Bug 849964

Summary: [eap6] Starting managed server fails afer 10seconds - Read timeout
Product: [Other] RHQ Project Reporter: Libor Zoubek <lzoubek>
Component: PluginsAssignee: Stefan Negrea <snegrea>
Status: CLOSED CURRENTRELEASE QA Contact: Mike Foley <mfoley>
Severity: high Docs Contact:
Priority: high    
Version: 4.4CC: hrupp, theute
Target Milestone: ---   
Target Release: RHQ 4.5.0   
Hardware: Unspecified   
OS: Unspecified   
Whiteboard:
Fixed In Version: Doc Type: Bug Fix
Doc Text:
Story Points: ---
Clone Of:
: 851655 (view as bug list) Environment:
Last Closed: 2013-08-31 10:10:28 UTC Type: Bug
Regression: --- Mount Type: ---
Documentation: --- CRM:
Verified Versions: Category: ---
oVirt Team: --- RHEL 7.3 requirements from Atomic Host:
Cloudforms Team: --- Target Upstream Version:
Embargoed:
Bug Depends On:    
Bug Blocks: 707223, 851655    

Description Libor Zoubek 2012-08-21 11:10:55 UTC
Description of problem:


Version-Release number of selected component (if applicable):
JON 3.1.1.ER2 + EAP 6.0

How reproducible: not always


Steps to Reproduce:
1. have EAP6 running in domain mode in inventory
2. create new managed server (with autostart=false)
3. start it up (set blocking=true) right after it appears in your inventory (availability should be DOWN or UNKNOWN)
  
Actual results: Operation fails after 10seconds with following message:

java.lang.Exception: Read timed out, rolled-back=false, rolled-back=false
	at org.rhq.core.pc.operation.OperationInvocation.run(OperationInvocation.java:278)
	at java.util.concurrent.ThreadPoolExecutor.runWorker(ThreadPoolExecutor.java:1110)
	at java.util.concurrent.ThreadPoolExecutor$Worker.run(ThreadPoolExecutor.java:603)
	at java.lang.Thread.run(Thread.java:722)

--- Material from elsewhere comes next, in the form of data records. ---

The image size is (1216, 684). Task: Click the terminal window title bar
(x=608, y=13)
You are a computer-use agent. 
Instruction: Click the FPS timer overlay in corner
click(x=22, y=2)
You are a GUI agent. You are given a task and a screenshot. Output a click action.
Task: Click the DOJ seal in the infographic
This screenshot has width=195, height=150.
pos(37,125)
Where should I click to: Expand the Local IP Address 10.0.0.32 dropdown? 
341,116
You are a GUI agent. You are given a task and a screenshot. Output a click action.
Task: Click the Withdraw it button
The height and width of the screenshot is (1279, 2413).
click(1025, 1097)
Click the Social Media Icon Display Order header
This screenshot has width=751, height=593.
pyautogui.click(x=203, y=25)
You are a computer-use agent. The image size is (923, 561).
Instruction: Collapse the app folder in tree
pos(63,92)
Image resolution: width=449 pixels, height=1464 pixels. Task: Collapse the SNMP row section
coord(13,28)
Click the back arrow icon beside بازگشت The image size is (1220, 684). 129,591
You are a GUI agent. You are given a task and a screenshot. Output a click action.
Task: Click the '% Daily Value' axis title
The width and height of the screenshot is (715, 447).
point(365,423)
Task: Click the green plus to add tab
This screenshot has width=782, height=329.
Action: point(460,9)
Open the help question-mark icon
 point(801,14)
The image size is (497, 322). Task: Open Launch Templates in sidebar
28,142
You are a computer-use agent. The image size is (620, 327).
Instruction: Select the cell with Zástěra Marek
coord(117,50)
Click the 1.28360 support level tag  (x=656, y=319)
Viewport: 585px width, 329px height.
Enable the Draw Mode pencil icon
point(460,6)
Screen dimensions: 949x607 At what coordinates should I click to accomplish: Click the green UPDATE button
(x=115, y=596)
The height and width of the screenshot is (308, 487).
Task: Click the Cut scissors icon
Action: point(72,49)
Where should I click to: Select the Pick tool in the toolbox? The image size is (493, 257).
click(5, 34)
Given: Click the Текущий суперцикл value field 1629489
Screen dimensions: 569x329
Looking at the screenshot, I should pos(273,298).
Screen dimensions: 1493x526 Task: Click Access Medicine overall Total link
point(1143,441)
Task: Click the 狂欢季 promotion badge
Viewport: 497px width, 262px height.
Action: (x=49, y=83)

but in fact, server has been really started, server's availability will turn to UP soon.

Expected results: Start operation succeeds


Additional info: I've also tried to wait 10minutes since managed server resource was created and first attempt to start it (blocking=true) and it succeeded. 

Could it be some interference between start operation and discovery scan running?

Comment 4 Heiko W. Rupp 2012-08-23 17:18:13 UTC
Is there a longer stacktrace around somewhere?
And are you sure about 10secs (and not 20secs) ?

Comment 5 Heiko W. Rupp 2012-08-23 17:54:18 UTC
Operation code is in org.rhq.modules.plugins.jbossas7.ManagedASComponent#invokeOperation

which does getASConnection().execute(op);
which is     
    public Result execute(Operation op) {
        return execute(op, false, 10);
    }

So here the 10s timeout is defined.

Option a) increase 10s to 30s by calling
  getASConnection().execute(op,<timeout in sec>);

we have done that in one other place as well.


b) add a config property to let the user specify a timeout value 
then continue with a)

Comment 6 Heiko W. Rupp 2012-08-23 19:31:07 UTC
[15:27:41] <mfoley> yeah ... increasing the timeout ... that seems low-risk fix for this point in the JON 3.1.1 lifecycle ... i am good with that

Comment 7 Stefan Negrea 2012-08-24 15:34:24 UTC
Applied option a) from comment #5. The timeout was increased from 10 to 30 seconds to avoid situations in which managed server operations run slower than expected due to heavy load on the host machine.

Comment 9 Libor Zoubek 2012-08-30 16:53:40 UTC
verified on JON 3.1.1.CR1

Comment 10 Heiko W. Rupp 2013-08-31 10:10:28 UTC
Bulk close of old bugs in VERIFIED state.